Le rapport annexé au projet de loi précise également que les moyens nouveaux dégagés avec la trajectoire financière permettront de :

a) « créer 500 start-ups de haute technologie par an à partir de 2030, à comparer à environ 170 aujourd'hui » ;

b) labelliser 15 « pôles universitaires d'innovation » (PUI) valorisant les actions de transfert de connaissances et de technologies des universités vers les entreprises, qui s'ajoutent aux SATT ;

c) financer une hausse de 50 % des conventions industrielles de formation par la recherche (ou « CIFRE », dispositif subventionnant l'emploi de doctorants en entreprise pour effectuer des travaux de recherche en lien avec leurs thèses) d'ici à 2027 ;

d) financer la création de convention industrielle de mobilité en entreprise des chercheurs (ou « CIMEC »), équivalent des conventions Cifre mais pour les chercheurs ;

e) doubler les financements consacrés par l'ANR aux différents dispositifs de recherche partenariale (public/privé) : « chaires industrielles » (subventions versées à des projets de R&D du secteur privé en lien avec les laboratoires publics), « Labcom » (subvention versée pour la création de laboratoires communs entre un laboratoire public et une PME ou une ETI) et instituts labellisés Carnot (mécanisme de subvention aux laboratoires publics permettant aux laboratoires très impliqués dans la recherche partenariale avec les entreprises d'obtenir un financement supplémentaire, qui sera « plus que doublé »). Ces dispositifs s'ajoutent aux structures de recherche partenariale créées par le PIA (IRT et ITE) et dont le financement est poursuivi dans le cadre du PIA 4.
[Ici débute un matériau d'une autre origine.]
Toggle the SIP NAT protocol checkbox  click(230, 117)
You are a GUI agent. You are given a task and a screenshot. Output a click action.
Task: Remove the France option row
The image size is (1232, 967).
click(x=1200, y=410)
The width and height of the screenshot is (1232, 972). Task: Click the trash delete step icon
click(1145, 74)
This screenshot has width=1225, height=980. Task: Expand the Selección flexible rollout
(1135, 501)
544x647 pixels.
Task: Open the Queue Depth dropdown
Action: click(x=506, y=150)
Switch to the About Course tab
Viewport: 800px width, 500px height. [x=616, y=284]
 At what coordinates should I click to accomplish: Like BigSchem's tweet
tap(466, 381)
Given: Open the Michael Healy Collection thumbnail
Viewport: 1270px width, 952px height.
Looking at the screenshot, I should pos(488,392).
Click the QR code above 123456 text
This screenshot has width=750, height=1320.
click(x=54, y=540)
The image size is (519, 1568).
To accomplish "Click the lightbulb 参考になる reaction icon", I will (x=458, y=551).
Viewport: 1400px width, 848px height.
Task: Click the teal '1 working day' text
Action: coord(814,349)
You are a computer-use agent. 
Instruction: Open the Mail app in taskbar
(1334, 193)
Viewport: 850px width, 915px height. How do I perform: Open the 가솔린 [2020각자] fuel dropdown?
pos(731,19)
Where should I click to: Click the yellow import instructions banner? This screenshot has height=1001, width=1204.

Enfin, le rapport annexé évoque « une réflexion [qui] sera [...] engagée en vue de renforcer de façon sélective, en lien avec les régions, les plateformes technologiques publiques et de développer leurs liens avec les PME et les ETI ». Il conviendrait de conforter cette orientation, l'exemple des plateformes régionales de transfert technologique lancées par le CEA ayant fait ses preuves.

Pour le rapporteur, si cet effort est tout à fait bienvenu, il appelle néanmoins deux remarques :

- la priorité affichée au rapprochement entre la recherche publique et les entreprises se heurte à une mesure figurant au projet de loi de finances pour 2021 et consistant à supprimer le doublement d'assiette pour les dépenses sous-traitées par des entreprises à des laboratoires publics dans le cadre du crédit d'impôt recherche ;

- de nombreux interlocuteurs ont attiré l'attention du rapporteur sur la nécessité de rehausser l'ambition poursuivie par le Gouvernement sur le renforcement des moyens octroyés aux conventions Cifre et aux Instituts Carnot . Il apparaît en effet que les premières font face à une demande importante qui ne peut actuellement pas être financée, pour un besoin financier relativement limité - de l'ordre de 3 à 4 millions d'euros dès 2021. Les seconds font face à une diminution croissante du taux moyen de l'abondement versé par l'ANR, qui était de 30 % en 2006 et est descendu à 11,8 % en 2019, en raison de l'augmentation du nombre d'instituts Carnot à enveloppe quasi-constante. Le label Carnot est un moyen vertueux d'inciter la recherche publique à se rapprocher des entreprises : il faut les doter à la hauteur des besoins.


* 26 Jean-Luc Beylat et Pierre Tambourin, Propositions de modernisation de la loi Allègre et de simplification de l'intéressement, 2017.

* 27 Loi N° 99-587 du 12 juillet 1999 sur l'innovation et la recherche.